ACTIVITY: In the part of the data that begins with the line containing "At what (x,y)" and ends with the line containing "Looking at the", replace "coordinate pair" with "point" and reproduce those lines with nothing else changed. Reproduce only those lines, and leave out the pictures.

[Data excerpts]
=== Section Start ===

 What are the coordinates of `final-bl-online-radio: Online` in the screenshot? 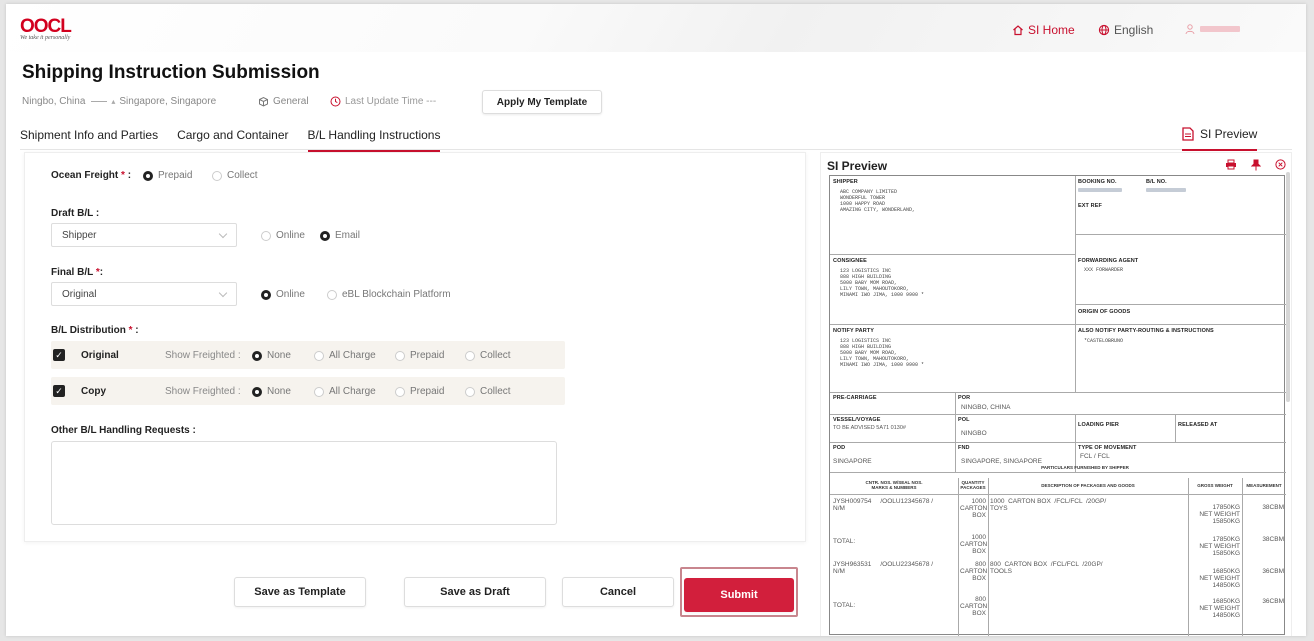 It's located at (283, 294).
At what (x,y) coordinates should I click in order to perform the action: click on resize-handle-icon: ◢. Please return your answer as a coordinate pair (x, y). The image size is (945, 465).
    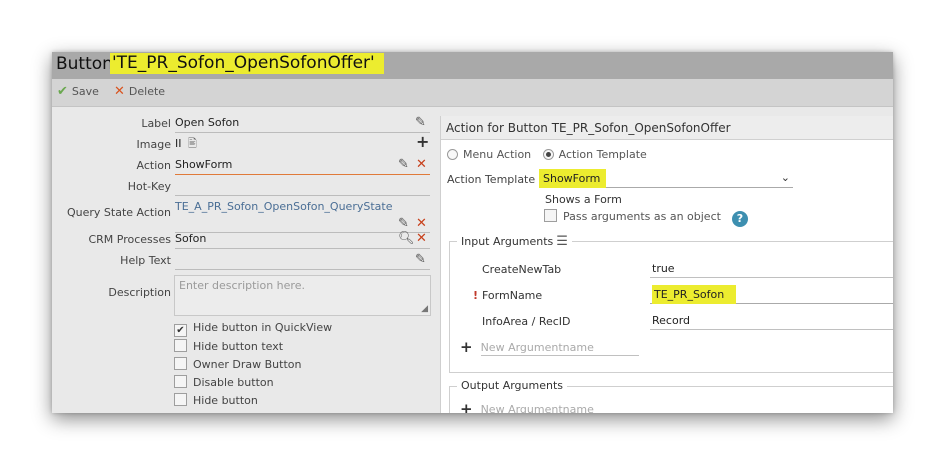
    Looking at the image, I should click on (424, 309).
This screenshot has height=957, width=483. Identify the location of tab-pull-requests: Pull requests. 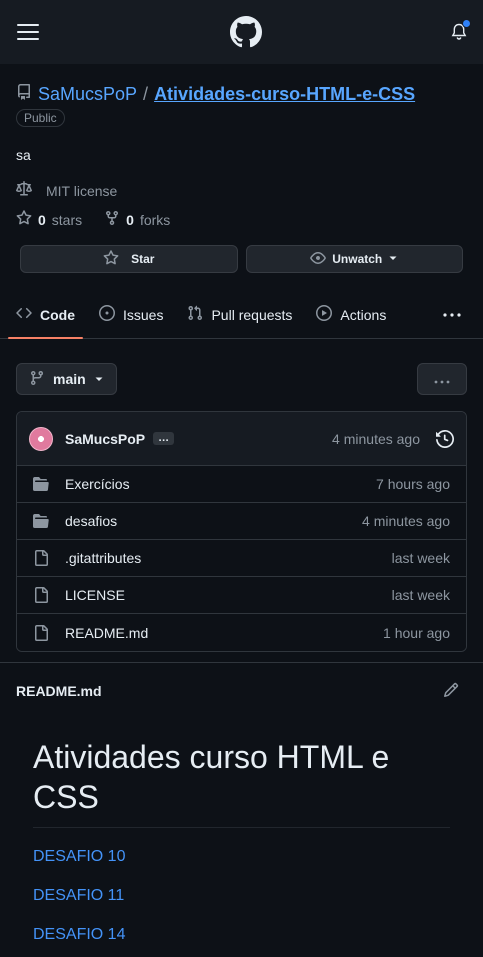
(240, 314).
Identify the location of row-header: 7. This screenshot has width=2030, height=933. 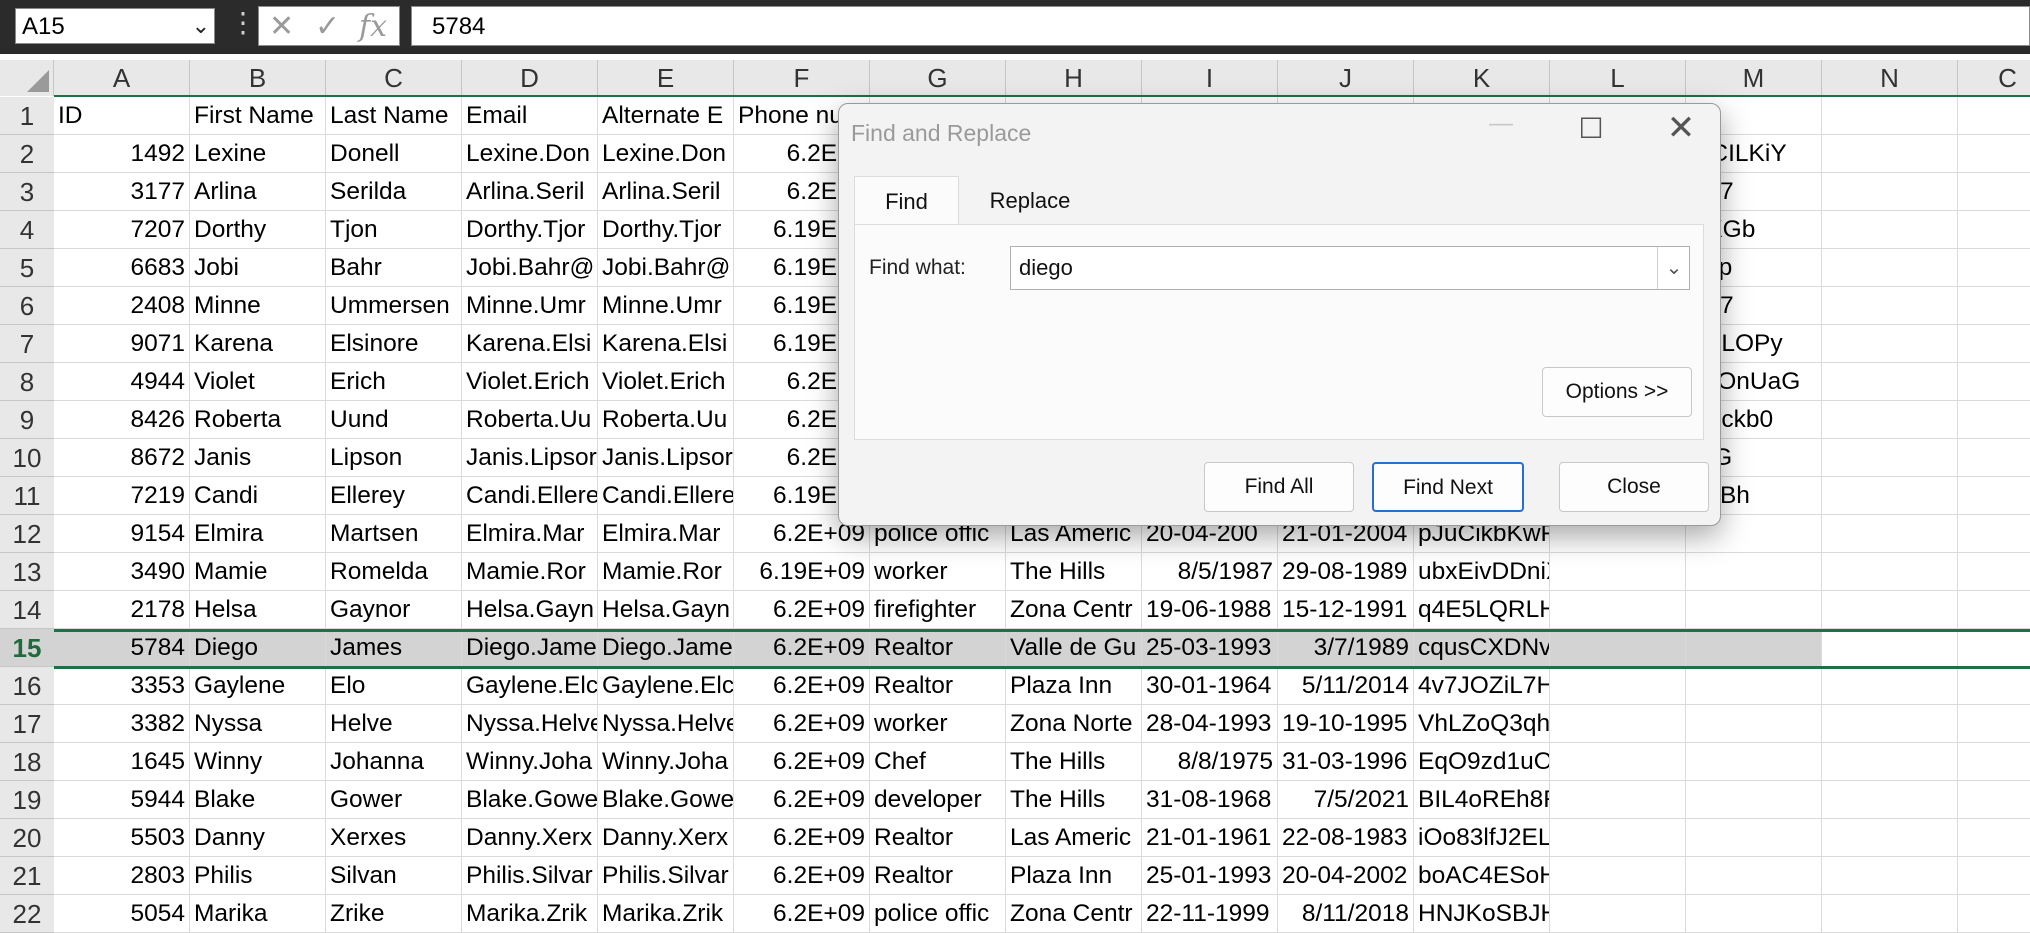
(27, 344).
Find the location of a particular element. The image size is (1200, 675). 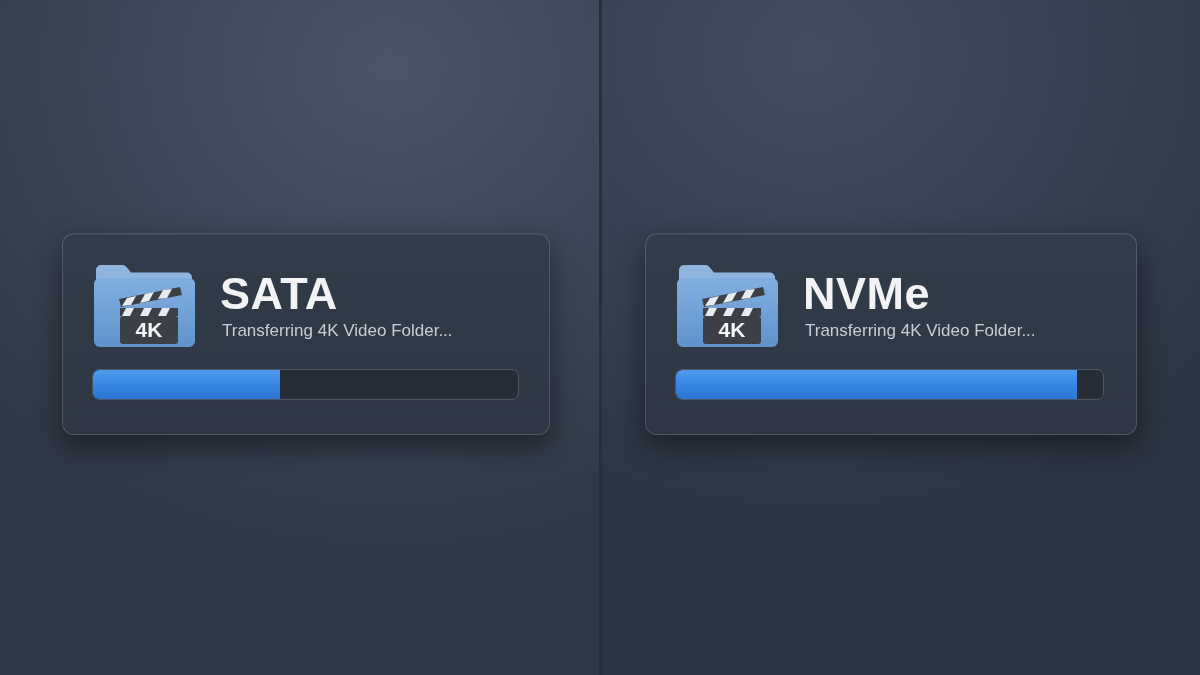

=== Section End ===

EXERCISE RESULT:
At what (x,y) coordinates should I click in order to perform the action: click on resize-handle-icon: ◢. Please return your answer as a point (x, y). The image size is (945, 465).
    Looking at the image, I should click on (424, 309).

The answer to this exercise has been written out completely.